Starchy foods such as rice and root crops of dalo, cassava,
and yams predominate. Breadfruit is a seasonal food and is perhaps
even preferable to the
other starchy foods. In many areas of Fiji, fish is a staple, especially
fresh fish from the ocean. More often than not, however, fish in
the diet was usually canned mackerel, at least where I lived. Fresh
meat
was scarce, and what meat we had was often the canned corned beef
variety. And even fresh bread was an unknown commodity in Buca
Bay.
The initial adjustment to a diet of tea, cassava, dalo,
yam, rice, and fish was a hard one. And even though we ate, we
sometimes finished
a meal totally unsatisfied, with hunger returning shortly after.

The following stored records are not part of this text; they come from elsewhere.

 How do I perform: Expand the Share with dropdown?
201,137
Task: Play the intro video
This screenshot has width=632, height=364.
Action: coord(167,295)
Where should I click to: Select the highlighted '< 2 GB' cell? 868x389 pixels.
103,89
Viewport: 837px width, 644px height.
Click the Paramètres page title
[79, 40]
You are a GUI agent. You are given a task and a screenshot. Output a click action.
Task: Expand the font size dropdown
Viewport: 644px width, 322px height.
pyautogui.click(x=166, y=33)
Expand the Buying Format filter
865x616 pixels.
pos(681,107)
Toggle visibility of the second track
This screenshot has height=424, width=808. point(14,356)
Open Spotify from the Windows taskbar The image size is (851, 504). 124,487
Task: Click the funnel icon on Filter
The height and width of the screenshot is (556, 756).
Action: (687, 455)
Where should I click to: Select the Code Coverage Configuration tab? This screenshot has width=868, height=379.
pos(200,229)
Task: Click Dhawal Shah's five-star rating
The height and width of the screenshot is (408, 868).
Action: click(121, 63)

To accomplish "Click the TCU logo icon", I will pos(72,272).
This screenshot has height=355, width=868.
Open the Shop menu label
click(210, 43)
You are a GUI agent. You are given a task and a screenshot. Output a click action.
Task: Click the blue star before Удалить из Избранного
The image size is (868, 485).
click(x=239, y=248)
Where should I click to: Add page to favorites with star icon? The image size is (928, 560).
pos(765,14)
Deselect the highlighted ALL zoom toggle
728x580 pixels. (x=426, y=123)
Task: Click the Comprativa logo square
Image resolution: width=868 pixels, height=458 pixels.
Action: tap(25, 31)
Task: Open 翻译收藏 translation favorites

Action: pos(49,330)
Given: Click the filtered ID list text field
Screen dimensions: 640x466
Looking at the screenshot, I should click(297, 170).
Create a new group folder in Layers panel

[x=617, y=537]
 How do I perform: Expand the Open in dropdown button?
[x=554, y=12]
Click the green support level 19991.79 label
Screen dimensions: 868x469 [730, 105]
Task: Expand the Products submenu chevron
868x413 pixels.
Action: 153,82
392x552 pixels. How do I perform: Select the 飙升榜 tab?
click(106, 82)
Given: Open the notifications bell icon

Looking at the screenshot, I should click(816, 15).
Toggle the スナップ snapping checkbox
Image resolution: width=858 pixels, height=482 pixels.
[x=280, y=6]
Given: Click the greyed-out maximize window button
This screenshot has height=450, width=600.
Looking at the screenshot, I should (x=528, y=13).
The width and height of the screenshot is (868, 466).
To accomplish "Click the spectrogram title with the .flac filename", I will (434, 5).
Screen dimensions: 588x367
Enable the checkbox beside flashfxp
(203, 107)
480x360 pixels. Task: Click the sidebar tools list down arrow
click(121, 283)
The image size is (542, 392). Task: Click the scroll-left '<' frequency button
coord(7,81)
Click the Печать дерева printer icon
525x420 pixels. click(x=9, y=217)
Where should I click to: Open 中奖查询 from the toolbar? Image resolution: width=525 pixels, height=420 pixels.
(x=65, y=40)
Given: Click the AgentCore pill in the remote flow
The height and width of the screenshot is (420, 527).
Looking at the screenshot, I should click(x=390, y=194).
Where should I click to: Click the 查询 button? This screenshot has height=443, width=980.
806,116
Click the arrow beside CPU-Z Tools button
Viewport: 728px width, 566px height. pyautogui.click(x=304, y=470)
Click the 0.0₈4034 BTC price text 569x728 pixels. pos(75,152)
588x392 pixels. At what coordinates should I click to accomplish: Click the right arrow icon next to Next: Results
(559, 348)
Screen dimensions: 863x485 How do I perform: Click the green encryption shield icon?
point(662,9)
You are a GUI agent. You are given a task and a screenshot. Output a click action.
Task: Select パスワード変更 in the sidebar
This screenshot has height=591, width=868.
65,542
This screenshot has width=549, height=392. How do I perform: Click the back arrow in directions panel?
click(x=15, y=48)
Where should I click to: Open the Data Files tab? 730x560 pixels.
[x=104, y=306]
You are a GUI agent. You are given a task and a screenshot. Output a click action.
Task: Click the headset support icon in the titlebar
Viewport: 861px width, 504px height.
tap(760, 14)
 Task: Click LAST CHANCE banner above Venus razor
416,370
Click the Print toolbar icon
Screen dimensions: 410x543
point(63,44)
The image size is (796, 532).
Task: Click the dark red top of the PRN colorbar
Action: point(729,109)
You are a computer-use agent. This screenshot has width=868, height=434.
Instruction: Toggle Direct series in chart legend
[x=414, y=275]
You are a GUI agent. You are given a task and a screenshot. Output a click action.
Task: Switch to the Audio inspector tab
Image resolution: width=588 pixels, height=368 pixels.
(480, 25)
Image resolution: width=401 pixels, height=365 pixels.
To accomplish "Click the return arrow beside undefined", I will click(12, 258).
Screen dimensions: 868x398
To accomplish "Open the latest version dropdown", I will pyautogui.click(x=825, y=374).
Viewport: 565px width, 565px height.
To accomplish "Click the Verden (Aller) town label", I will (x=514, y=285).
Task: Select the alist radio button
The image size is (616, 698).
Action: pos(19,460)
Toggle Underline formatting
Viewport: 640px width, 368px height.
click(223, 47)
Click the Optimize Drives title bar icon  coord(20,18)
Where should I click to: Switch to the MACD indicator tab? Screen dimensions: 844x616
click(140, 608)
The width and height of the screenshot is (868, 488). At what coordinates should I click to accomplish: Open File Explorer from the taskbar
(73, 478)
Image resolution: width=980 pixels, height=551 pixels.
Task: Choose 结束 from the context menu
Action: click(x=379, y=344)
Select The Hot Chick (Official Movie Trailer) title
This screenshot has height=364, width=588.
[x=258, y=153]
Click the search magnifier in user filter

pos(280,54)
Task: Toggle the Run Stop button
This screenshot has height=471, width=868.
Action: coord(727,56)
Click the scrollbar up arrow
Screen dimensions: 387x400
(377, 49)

Visions of hamburgers, pizza, eggs, bread, and hundreds of other
things played on our imagination. There was no cupboard or refrigerator
to raid at night. No readily available snacks were to be had. Only
after several weeks of adjustment did I begin to get comfortable
with the diet.
However, I think I never really completely adjusted to it. Perhaps
it was more a case of tolerating it. I recall that, later, as I
made frequent trips into Savusavu, one of my biggest pleasures
was the
anticipation of some good meals at one of the cafes in town. There
one could get fresh beef and mutton, along with eggs, bread, and
other supplies. This was a welcome change of fare from the village
diet.
There were just two other Fiji Volunteers from the first group
in all of Cakaudrove in 1968–1969—my good friends Charles
Matthews and
Dave Reed. A few others came and went, but the three of us somehow
managed to tough it out. Like me, Charles and Dave were attached
to the agriculture department. We conducted the first agricultural
census in the province and got to be quite the bushwhackers, working
for weeks at a time
in remote, isolated regions. To Peace Corps Suva, we became known
as the infamous Cakaudrove Team.
Our favorite rendezvous in Savusavu became Ping
Ho's Cafe or Vale
ni Kana (House of Food). Ping's was located directly on the
road winding along Savusavu Bay about midway in the settlement, surrounded
by several Indian shops. It was an antiquated wooden building with
metal roof, the usual type of structure, except for the fact that
it
was painted a bright blue-green. The sign advertising Ping Ho's Cafe
stated: "Delicious Chinese Dishes." That was somewhat misleading,
however, as the only Chinese food Ping's ever had was a passable
beef chop suey. The rest of the menu covered the usual steak and
eggs, fried
fish, beef, pork, and mutton curry.
Ping Ho was in his late 60s and was from China. He had been in
the islands a long time, ending up in Savusavu, and had opened
his cafe
years ago. We became good friends with Ping, and he always enjoyed
having us stop in his cafe. He often
fixed
us special meals, or added a special little dessert whenever we
turned up at his cafe, tired and hungry.
The five-mile hike out of Nawi to catch an early morning
jungle bus and the 40-mile ride from Buca Bay to Savusavu were
well worth it to savor
the "Delicious Chinese Dishes" at Ping Ho's cafe.